Looking in the Wrong Place

I used to hate praise.

Nobody ever meant it, permanently.  Whenever someone spoke highly of me, it would always fade away, eventually.  I would become bitter, deciding that no one could deal with me being human.

Oh, I liked the good when it was being said.  It seemed to fill some need that I had.  I felt worth something, important, when others sang my praises.  And that made the crash all the worse, when the singing stopped.

The problem wasn’t that other people were flaky.  The problem wasn’t that people stopped liking me.  The problem was that I was a praise junkie.  I needed that pat on the back, to believe that I was worthy.  But, we don’t constantly praise even our closest friends. 

And we need a constant, positive soundtrack, running in the background throughout our daily lives.  The problem is, nobody is going to follow us around, encouraging us and doing a running commentary on how awesome we are.  There is only one place that the dialogue can come from.

We need to stop looking on the outside, for what can only come from within.

Praise feels good, but it’s fleeting.  We need to give ourselves the gift of a positive inner dialogue.

You’re resisting that notion.  You think that there are enough people who think they are all that and a bag of potato chips.  The world is full of arrogant people, and you don’t want to be one of them. 

But look at the “arrogant” people you know.  Is it possible that they are compensating, for a very low self-worth?  Are they needing to put others down, in order to feel valid?

Do we really need to be so afraid of being arrogant, that we can’t place ourselves on even terms with the rest of the world?  Do we need to view ourselves as being separate, as being less?  Wouldn’t we be able to give more to others, if we saw ourselves as being worthy?

Try it for a day.  Treat yourself as you treat others.  Disregard those negative voices, and give a microphone to the positive. 

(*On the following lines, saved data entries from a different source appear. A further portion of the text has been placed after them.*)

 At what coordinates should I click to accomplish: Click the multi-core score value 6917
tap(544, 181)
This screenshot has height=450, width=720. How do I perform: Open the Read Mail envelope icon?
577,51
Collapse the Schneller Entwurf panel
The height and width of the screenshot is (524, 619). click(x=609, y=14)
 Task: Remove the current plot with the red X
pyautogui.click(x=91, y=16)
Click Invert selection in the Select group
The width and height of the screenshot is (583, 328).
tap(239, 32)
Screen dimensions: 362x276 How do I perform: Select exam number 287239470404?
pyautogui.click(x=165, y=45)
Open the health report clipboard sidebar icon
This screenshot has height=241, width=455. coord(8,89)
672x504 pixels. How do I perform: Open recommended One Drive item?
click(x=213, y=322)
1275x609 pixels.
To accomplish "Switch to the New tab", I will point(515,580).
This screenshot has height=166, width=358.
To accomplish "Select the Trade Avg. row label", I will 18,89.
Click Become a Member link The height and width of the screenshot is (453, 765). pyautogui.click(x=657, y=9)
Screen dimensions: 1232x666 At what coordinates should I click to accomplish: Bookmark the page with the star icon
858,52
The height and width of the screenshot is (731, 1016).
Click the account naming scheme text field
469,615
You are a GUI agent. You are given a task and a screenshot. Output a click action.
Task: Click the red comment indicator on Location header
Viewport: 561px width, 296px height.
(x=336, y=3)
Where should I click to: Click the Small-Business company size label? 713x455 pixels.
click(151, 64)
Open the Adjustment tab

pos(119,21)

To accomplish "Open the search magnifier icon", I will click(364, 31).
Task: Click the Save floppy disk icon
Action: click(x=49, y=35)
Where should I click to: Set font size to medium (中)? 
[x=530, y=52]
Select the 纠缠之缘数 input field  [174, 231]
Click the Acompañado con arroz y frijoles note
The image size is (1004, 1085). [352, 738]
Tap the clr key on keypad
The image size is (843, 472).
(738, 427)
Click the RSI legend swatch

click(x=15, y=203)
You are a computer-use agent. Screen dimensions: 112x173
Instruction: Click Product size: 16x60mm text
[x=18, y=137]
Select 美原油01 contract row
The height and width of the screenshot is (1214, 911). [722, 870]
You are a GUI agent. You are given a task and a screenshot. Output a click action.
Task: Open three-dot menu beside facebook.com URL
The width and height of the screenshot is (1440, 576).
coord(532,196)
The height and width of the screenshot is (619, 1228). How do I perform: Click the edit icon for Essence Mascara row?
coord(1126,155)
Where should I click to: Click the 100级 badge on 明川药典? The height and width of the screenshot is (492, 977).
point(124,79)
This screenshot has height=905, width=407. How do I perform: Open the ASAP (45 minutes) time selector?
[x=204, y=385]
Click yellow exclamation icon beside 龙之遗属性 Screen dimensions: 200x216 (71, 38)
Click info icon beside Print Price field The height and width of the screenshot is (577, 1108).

You just might be surprised.

Single_flower : single yellow rose on a white background Stock Photo

13 thoughts on “Looking in the Wrong Place

  1. All emotions are linked to thoughts. Thoughts come from within. Though the external world can trigger thoughts, we have the power to empower or diminish each thought. Thoughts + energy = your experienced reality. Choose wisely when deciding which thoughts to empower.

    Dan @ Zen Presence – Ideas for Meaningful Living

    • I heard a quote (on NPR) from a lady who was helping the kidnapping victims in Ohio. She said: “This isn’t you; this is just something that happened to you.” I’ve translated this to my thoughts: “This isn’t you; it’s just something I thought.” That has been quite helpful. 🙂

  2. So insightful. I found that those most insecure are the ones hiding it by picking on someone else. An extreme case would be my sons father. I had never met a more arrogant individual in my life, that arrogance turned to abuse of anyone close to him. Years later he committed suicide. It took me a very long time to be able to accept the outer persona he showed the world and what he had hid from the world, his insecurities deeply buried from all of us.

    • Hurt people, hurt people. Yet it is their responsibility to reach out, rather than continuing to hurt themselves and others. Suicide is a tragedy, first and foremost, because it halts the healing process.

  3. Talk about timing, I needed this today. I woke up grumpy, and I let the day devolve into a “Who cares?” state. It was certainly one of those days where it felt everything I did did not matter, and it was emphasized in the evening when DH came home. Some days, it’s all about maintaining. And recognizing that it is an accomplishment.